Terremotos em sequência acendem alerta, mas especialistas descartam ligação entre os abalos
Venezuela, Japão e Colômbia registraram fortes tremores em poucas semanas, enquanto cientistas explicam que os episódios fazem parte da dinâmica natural das placas tectônicas
A sucessão de terremotos registrados recentemente em diferentes partes do mundo chamou a atenção: a Venezuela teve dois fortes abalos em junho, o Japão enfrentou tremores intensos no mês seguinte e, mais recentemente, a Colômbia também foi atingida. Apesar da proximidade entre alguns desses episódios no calendário, especialistas afirmam que não há evidências de que eles estejam conectados. Segundo o sismólogo da USP José Alexandre Nogueira, os movimentos acontecem porque as placas tectônicas podem colidir ou deslizar umas contra as outras, liberando energia em forma de tremores.
A posição geológica de cada país ajuda a explicar as ocorrências.

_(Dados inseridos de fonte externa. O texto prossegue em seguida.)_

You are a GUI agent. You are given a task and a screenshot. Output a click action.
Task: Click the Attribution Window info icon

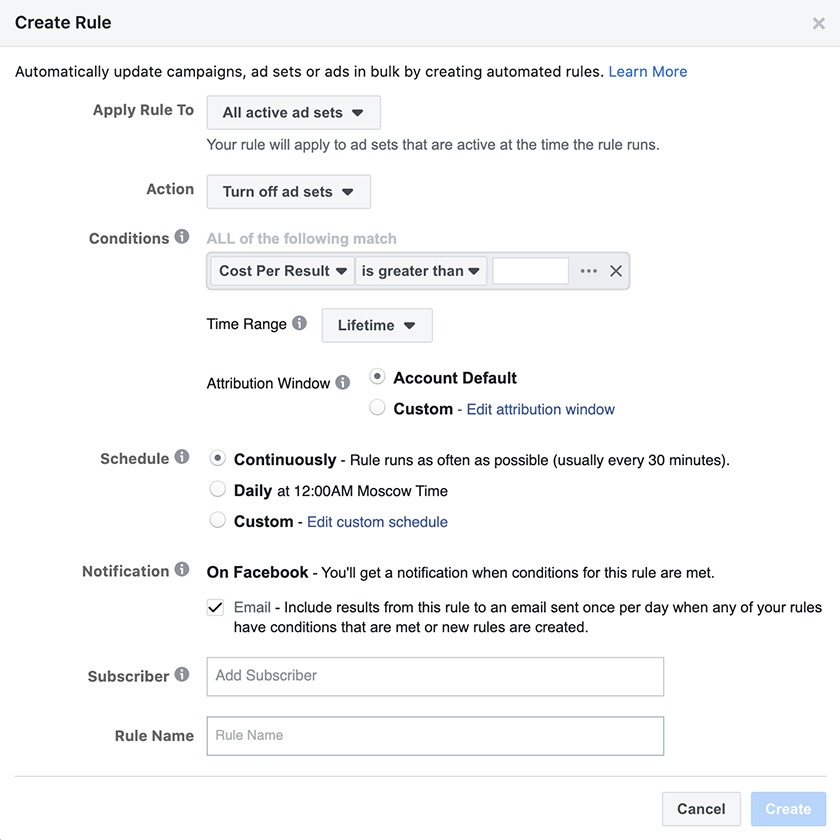pyautogui.click(x=343, y=383)
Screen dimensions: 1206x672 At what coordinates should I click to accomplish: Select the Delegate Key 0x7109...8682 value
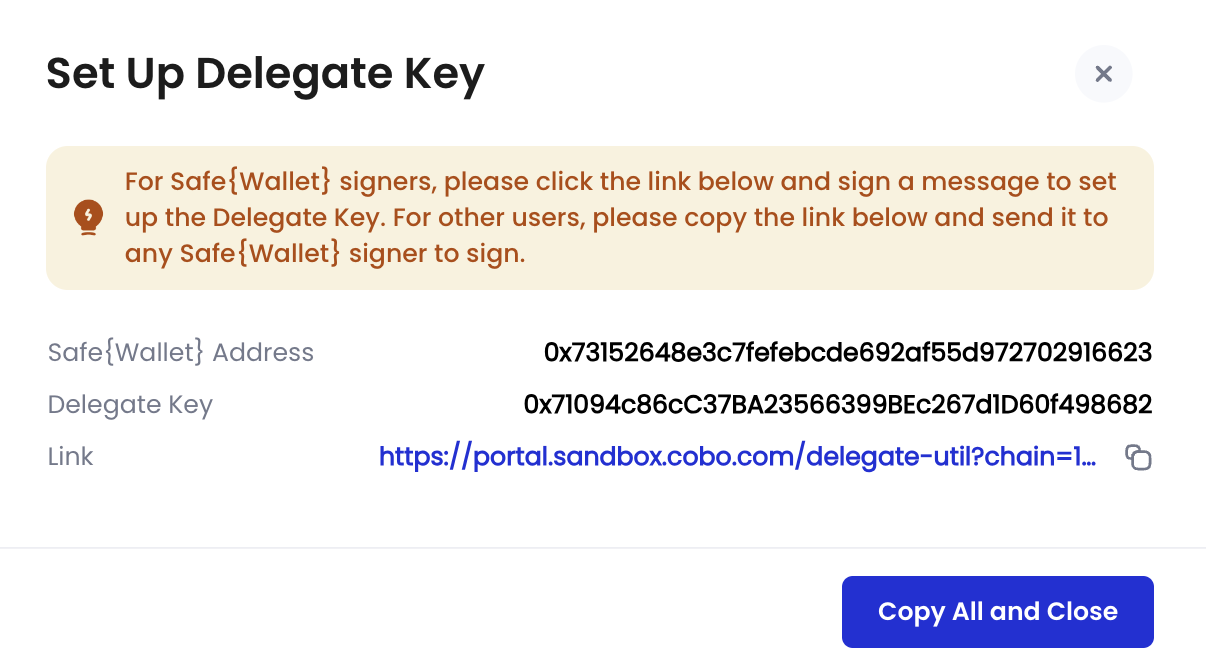838,405
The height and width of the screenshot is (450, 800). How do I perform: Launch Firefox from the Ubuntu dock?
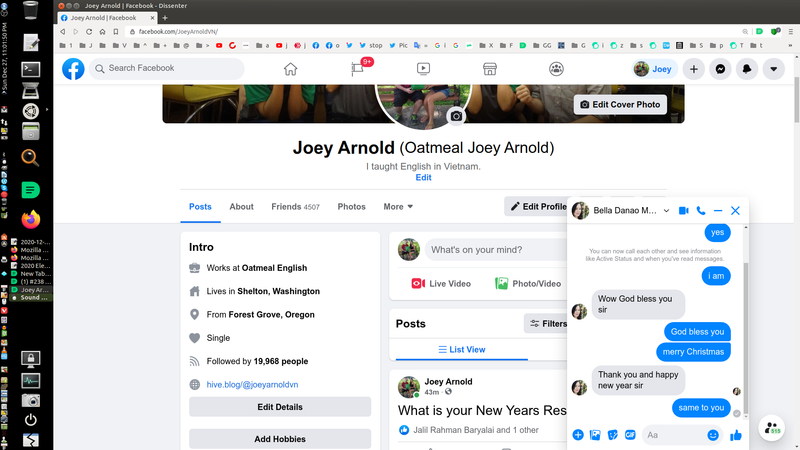pyautogui.click(x=31, y=218)
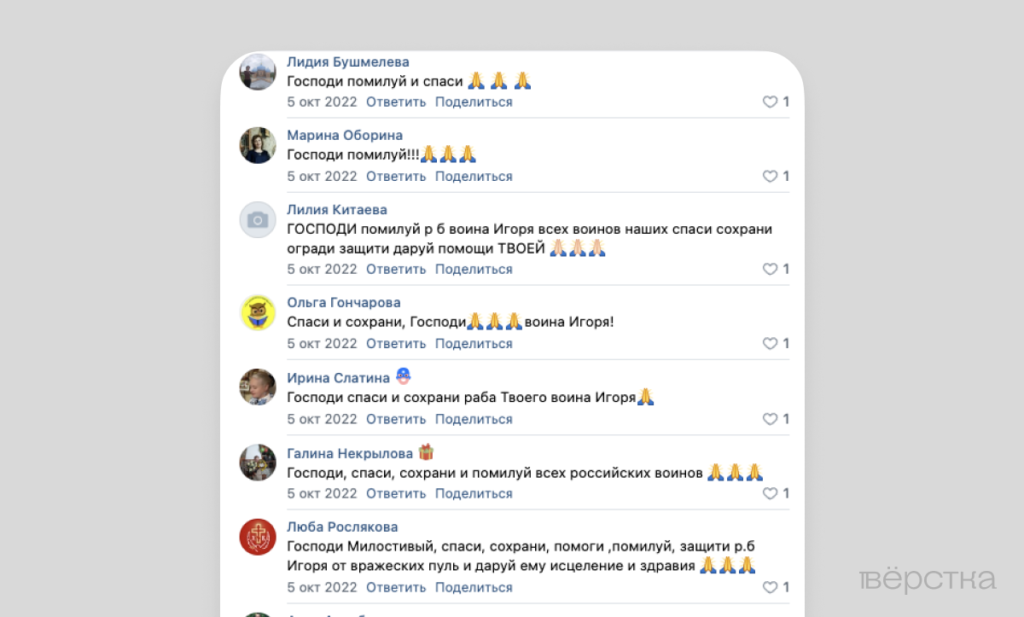Tap heart icon on Ирина Слатина's comment
The width and height of the screenshot is (1024, 617).
pyautogui.click(x=770, y=419)
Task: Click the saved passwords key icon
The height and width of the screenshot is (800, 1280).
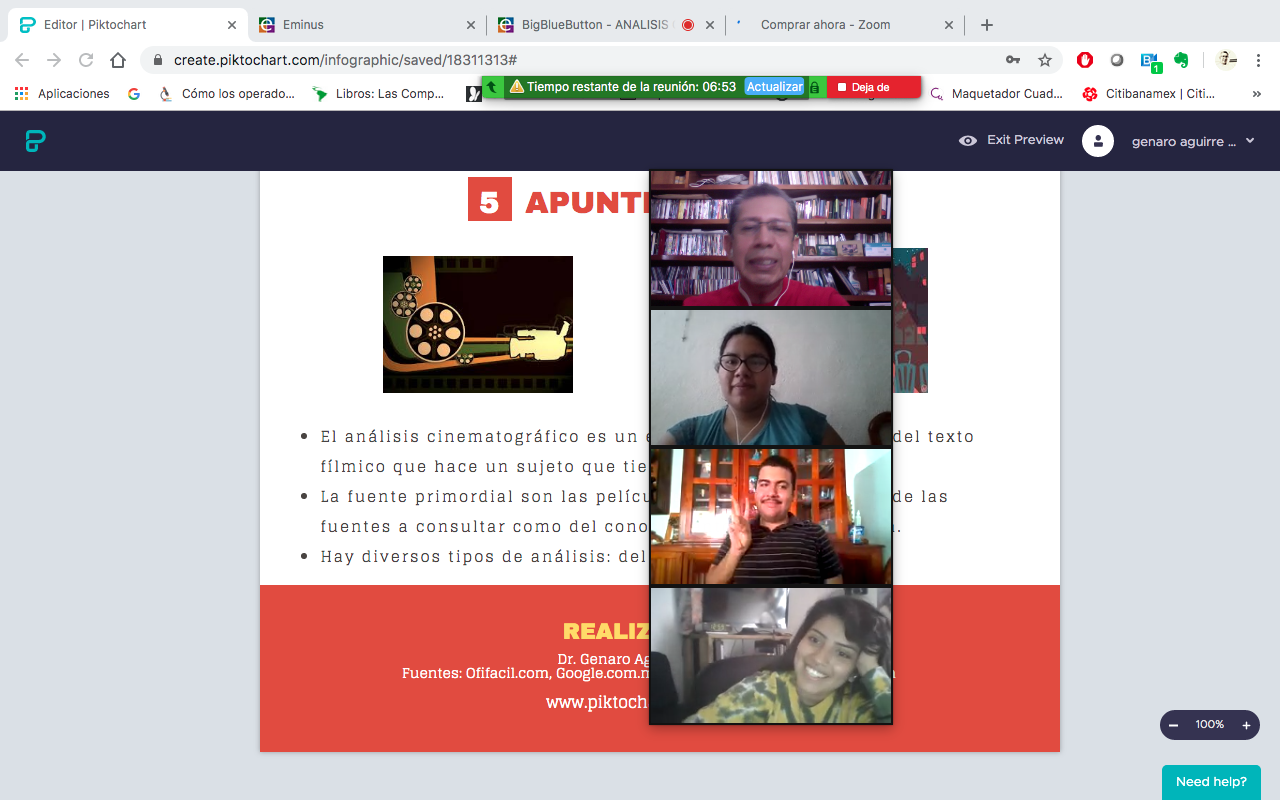Action: coord(1013,60)
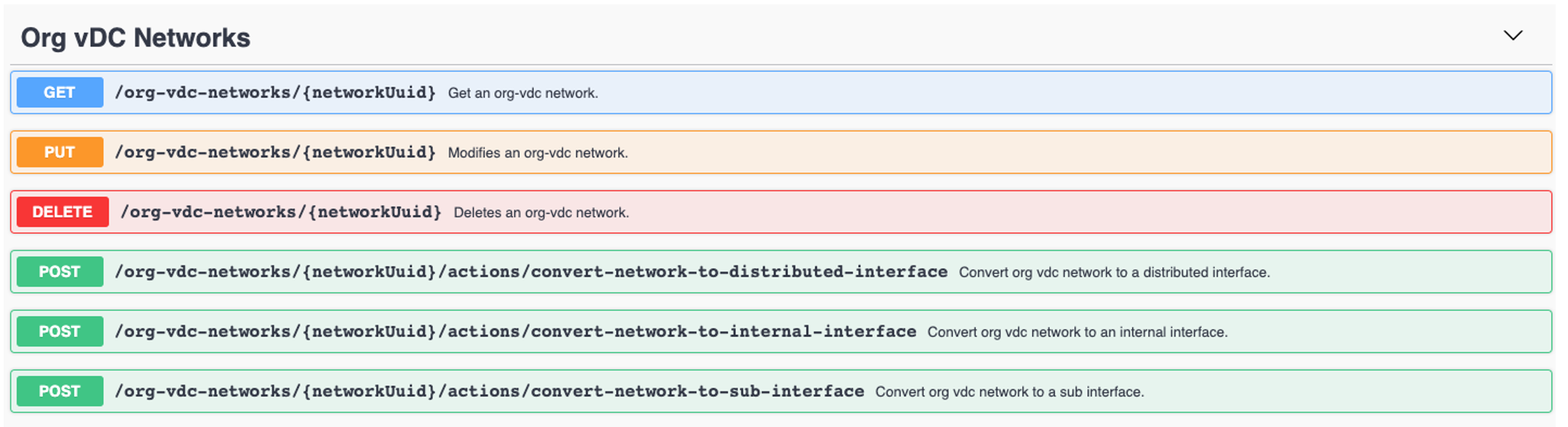
Task: Click the red DELETE method badge
Action: coord(62,212)
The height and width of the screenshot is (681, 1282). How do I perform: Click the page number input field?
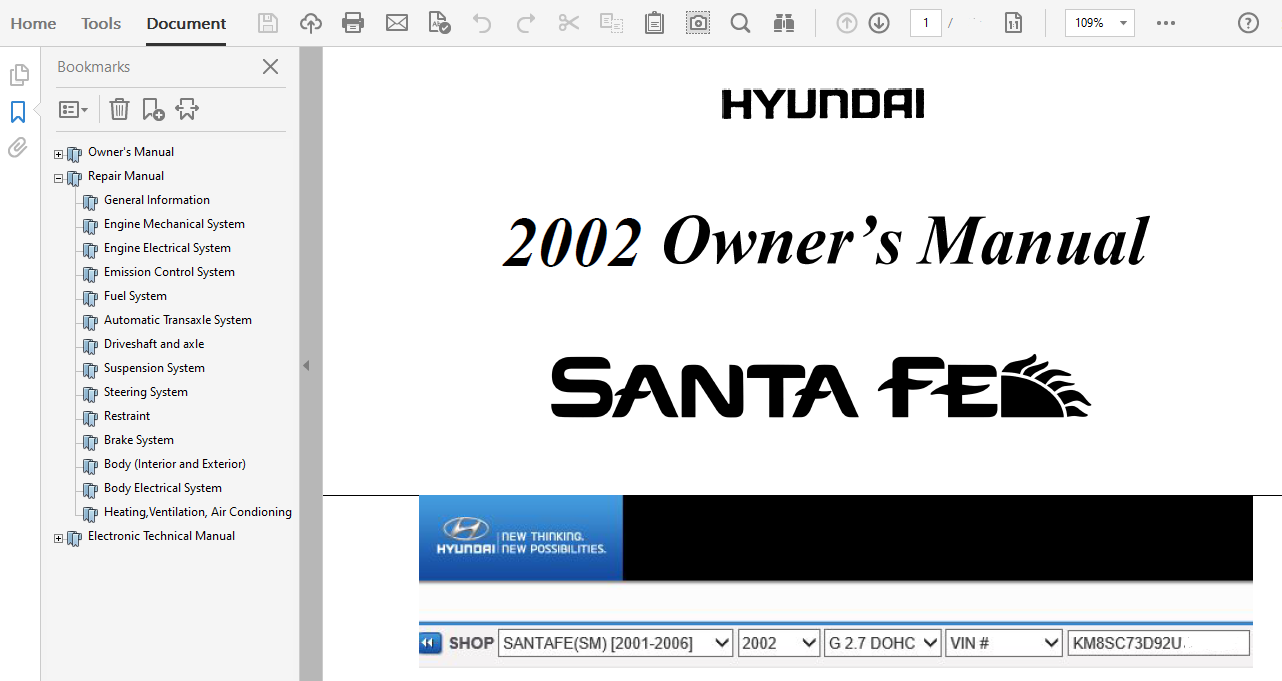point(925,23)
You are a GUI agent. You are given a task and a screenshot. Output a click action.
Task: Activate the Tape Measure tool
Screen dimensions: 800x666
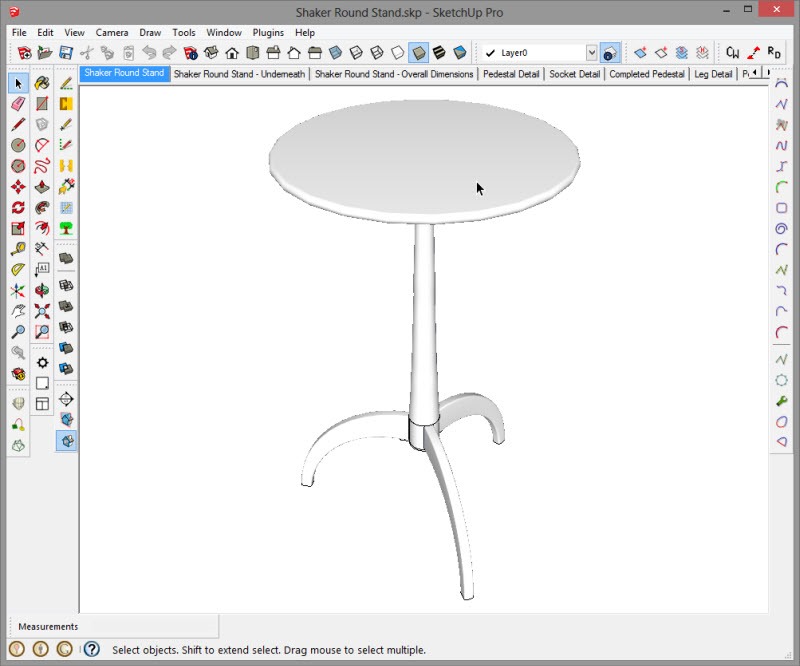(x=18, y=249)
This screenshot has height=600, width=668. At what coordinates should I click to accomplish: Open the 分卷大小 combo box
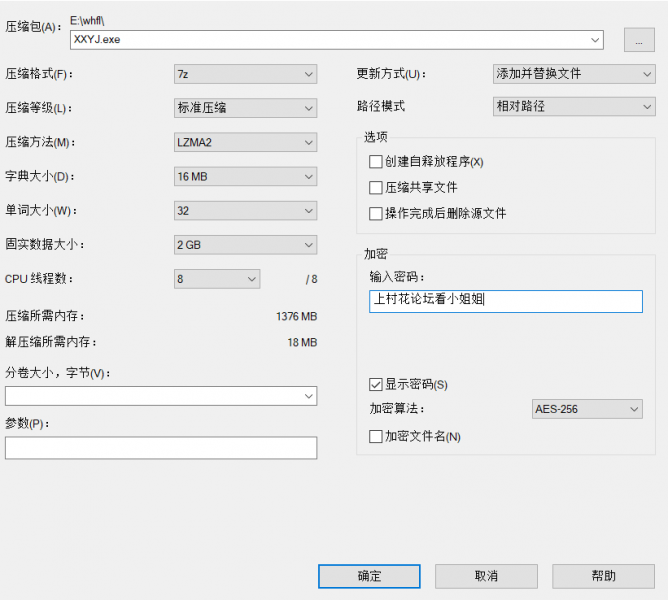[x=161, y=396]
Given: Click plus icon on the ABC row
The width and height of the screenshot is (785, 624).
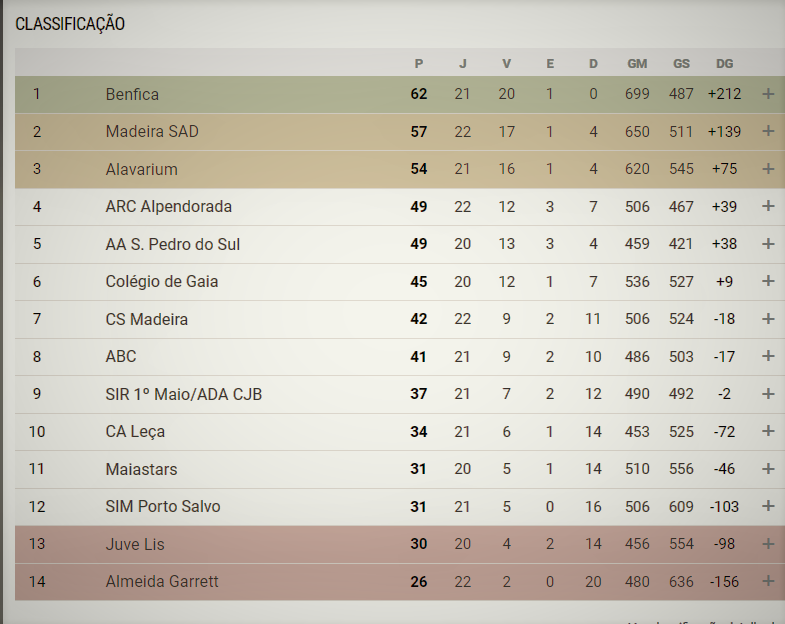Looking at the screenshot, I should pyautogui.click(x=768, y=356).
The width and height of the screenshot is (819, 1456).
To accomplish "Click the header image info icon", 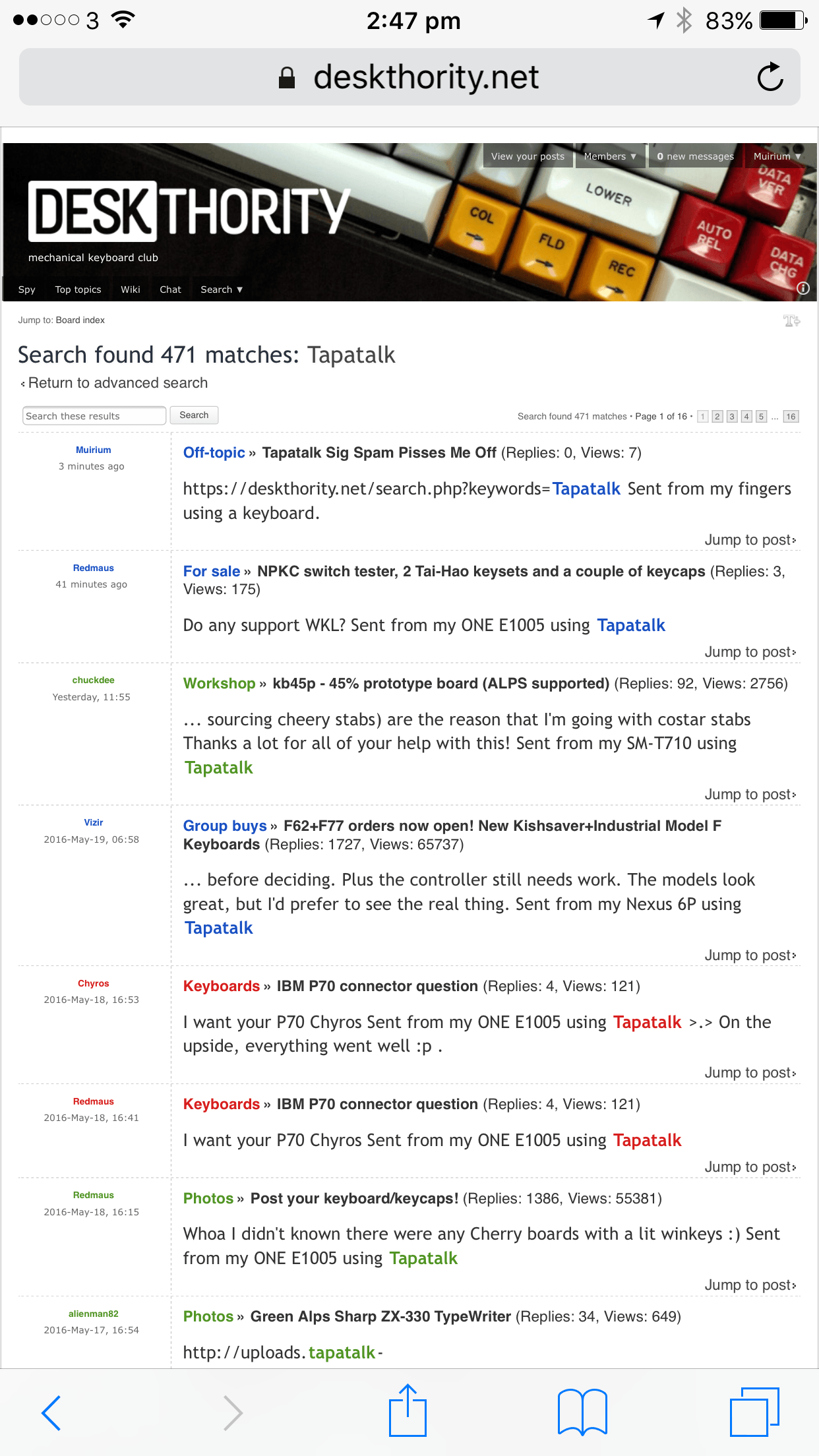I will click(x=803, y=288).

A Colômbia está localizada em uma área de encontro de três placas tectônicas, o que torna sua atividade sísmica naturalmente elevada. Já o terremoto ocorrido na Venezuela, embora o país esteja próximo do território colombiano, foi provocado pela interação de outras placas. Esse movimento constante faz parte da história do planeta e também está relacionado à formação de estruturas geológicas, como o Pico do Jaraguá, em São Paulo, que teria surgido a partir da colisão de blocos continentais há milhões de anos.
Os terremotos, portanto, são muito mais frequentes do que os grandes episódios divulgados internacionalmente podem sugerir. Cerca de 20 mil tremores são registrados diariamente em todo o planeta, segundo as informações apresentadas na reportagem. Até o Brasil, localizado no interior de uma placa tectônica, registra pequenos eventos sísmicos com frequência. De acordo com Nogueira, esses abalos brasileiros costumam ter baixa intensidade e, em geral, não ultrapassam magnitude 4, o que explica por que grande parte deles passa despercebida pela população.